ERIC Number: ED033484
Record Type: RIE
Publication Date: 1969
Reference Count: 0
An Educational Test of the Learning Potential Hypothesis with Adolescent Mentally Retarded Special Class Children, Volume I. Final Report.
To test the hypothesis that the amount learned from a manipulative, nonverbal oriented unit on electricity would be better predicted by a learning potential assessment procedure than from an IQ based classification (educable mentally retarded status), an EMR group and a regular class non EMR group were both exposed to the unit; untaught EMRs served as controls. Students were assessed on pretests; students who were high scorers or gainers were considered to have strong learning potential. Results showed that both taught groups knew more about electricity after the unit than before, and that EMR gainers and highscorers learned more than nongainers. A second study showed no difference in amount learned between the unit and a lecture-demonstration unit. Conclusions were as follow: certain EMR's are very capable when taught by nonverbal material; high scorers in the EMR range and low achieving regular class children may require novel presentations that will minimize effects of poor literacy skills; and EMR high scorers might do better in a regular class if curriculum changes were made to compensate for their reading deficits or if they were given extensive work in reading.

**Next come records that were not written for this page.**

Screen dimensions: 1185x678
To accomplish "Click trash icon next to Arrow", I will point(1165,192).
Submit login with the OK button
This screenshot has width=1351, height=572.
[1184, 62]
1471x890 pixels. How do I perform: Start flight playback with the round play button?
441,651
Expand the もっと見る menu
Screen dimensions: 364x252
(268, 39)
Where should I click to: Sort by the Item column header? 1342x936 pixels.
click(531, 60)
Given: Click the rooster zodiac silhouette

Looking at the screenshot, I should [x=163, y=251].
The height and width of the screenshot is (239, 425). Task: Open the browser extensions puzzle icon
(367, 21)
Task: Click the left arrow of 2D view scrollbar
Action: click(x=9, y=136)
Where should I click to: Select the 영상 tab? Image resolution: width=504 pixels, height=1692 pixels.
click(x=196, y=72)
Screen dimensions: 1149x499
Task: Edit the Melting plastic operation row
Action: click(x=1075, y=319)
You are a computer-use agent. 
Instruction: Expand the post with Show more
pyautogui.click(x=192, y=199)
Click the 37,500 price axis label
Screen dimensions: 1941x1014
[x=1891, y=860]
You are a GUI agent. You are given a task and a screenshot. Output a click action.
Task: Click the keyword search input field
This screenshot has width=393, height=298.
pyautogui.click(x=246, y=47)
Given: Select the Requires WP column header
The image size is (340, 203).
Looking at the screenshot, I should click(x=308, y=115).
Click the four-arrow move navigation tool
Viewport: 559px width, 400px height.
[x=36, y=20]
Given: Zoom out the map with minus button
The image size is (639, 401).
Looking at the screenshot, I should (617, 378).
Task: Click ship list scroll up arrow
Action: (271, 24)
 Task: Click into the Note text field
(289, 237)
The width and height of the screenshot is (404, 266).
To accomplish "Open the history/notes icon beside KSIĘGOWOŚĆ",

The manipulative, nonverbal unit, a teacher's guide for the unit, and the lecture demonstration unit are available in EC 004 359. [Not available in hard copy due to marginal legibility of original document.] (Author/RJ)
Descriptors: Ability, Academic Achievement, Electricity, Evaluation Methods, Exceptional Child Research, Instructional Materials, Junior High School Students, Manipulative Materials, Mental Retardation, Mild Mental Retardation, Nonverbal Ability, Nonverbal Learning, Sciences, Student Evaluation, Students, Teaching Methods
Cambridge Mental Health Center, 20 Sacramento Street, Cambridge, Massachusetts 02138.
Publication Type: N/A
Education Level: N/A
Sponsor: Office of Education (DHEW), Washington, DC. Bureau of Research.
Authoring Institution: Cambridge Mental Health Center, MA.